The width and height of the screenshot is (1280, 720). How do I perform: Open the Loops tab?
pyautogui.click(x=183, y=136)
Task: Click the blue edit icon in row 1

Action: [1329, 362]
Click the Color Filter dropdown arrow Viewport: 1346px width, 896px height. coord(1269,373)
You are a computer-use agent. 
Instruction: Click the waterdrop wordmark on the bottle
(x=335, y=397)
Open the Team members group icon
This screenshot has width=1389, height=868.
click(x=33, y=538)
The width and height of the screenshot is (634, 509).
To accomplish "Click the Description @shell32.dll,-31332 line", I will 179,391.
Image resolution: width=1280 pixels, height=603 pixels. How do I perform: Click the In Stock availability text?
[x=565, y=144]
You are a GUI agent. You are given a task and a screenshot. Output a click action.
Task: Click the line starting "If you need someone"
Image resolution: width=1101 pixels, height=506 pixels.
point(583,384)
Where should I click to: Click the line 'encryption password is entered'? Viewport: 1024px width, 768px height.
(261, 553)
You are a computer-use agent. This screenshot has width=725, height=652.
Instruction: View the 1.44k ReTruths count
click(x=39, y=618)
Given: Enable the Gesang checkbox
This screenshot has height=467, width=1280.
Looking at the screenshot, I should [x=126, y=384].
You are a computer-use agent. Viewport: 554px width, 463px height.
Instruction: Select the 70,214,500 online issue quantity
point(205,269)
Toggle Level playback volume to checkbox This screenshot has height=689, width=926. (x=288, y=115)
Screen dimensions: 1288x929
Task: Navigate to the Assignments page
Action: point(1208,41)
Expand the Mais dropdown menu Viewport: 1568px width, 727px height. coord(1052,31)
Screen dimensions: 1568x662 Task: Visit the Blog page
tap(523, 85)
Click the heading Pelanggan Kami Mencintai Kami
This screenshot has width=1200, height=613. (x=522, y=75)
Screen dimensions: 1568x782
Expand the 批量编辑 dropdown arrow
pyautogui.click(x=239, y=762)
--*--
### WHAT TO DO
Copy every line of the records above without changing a single character.

### ANSWER FOR THE TASK
The width and height of the screenshot is (1280, 720). How do I perform: Open the Loops tab?
pyautogui.click(x=183, y=136)
Task: Click the blue edit icon in row 1

Action: [1329, 362]
Click the Color Filter dropdown arrow Viewport: 1346px width, 896px height. coord(1269,373)
You are a computer-use agent. 
Instruction: Click the waterdrop wordmark on the bottle
(x=335, y=397)
Open the Team members group icon
This screenshot has width=1389, height=868.
click(x=33, y=538)
The width and height of the screenshot is (634, 509).
To accomplish "Click the Description @shell32.dll,-31332 line", I will 179,391.
Image resolution: width=1280 pixels, height=603 pixels. How do I perform: Click the In Stock availability text?
[x=565, y=144]
You are a GUI agent. You are given a task and a screenshot. Output a click action.
Task: Click the line starting "If you need someone"
Image resolution: width=1101 pixels, height=506 pixels.
point(583,384)
Where should I click to: Click the line 'encryption password is entered'? Viewport: 1024px width, 768px height.
(261, 553)
You are a computer-use agent. This screenshot has width=725, height=652.
Instruction: View the 1.44k ReTruths count
click(x=39, y=618)
Given: Enable the Gesang checkbox
This screenshot has height=467, width=1280.
Looking at the screenshot, I should [x=126, y=384].
You are a computer-use agent. Viewport: 554px width, 463px height.
Instruction: Select the 70,214,500 online issue quantity
point(205,269)
Toggle Level playback volume to checkbox This screenshot has height=689, width=926. (x=288, y=115)
Screen dimensions: 1288x929
Task: Navigate to the Assignments page
Action: point(1208,41)
Expand the Mais dropdown menu Viewport: 1568px width, 727px height. coord(1052,31)
Screen dimensions: 1568x662 Task: Visit the Blog page
tap(523, 85)
Click the heading Pelanggan Kami Mencintai Kami
This screenshot has width=1200, height=613. (x=522, y=75)
Screen dimensions: 1568x782
Expand the 批量编辑 dropdown arrow
pyautogui.click(x=239, y=762)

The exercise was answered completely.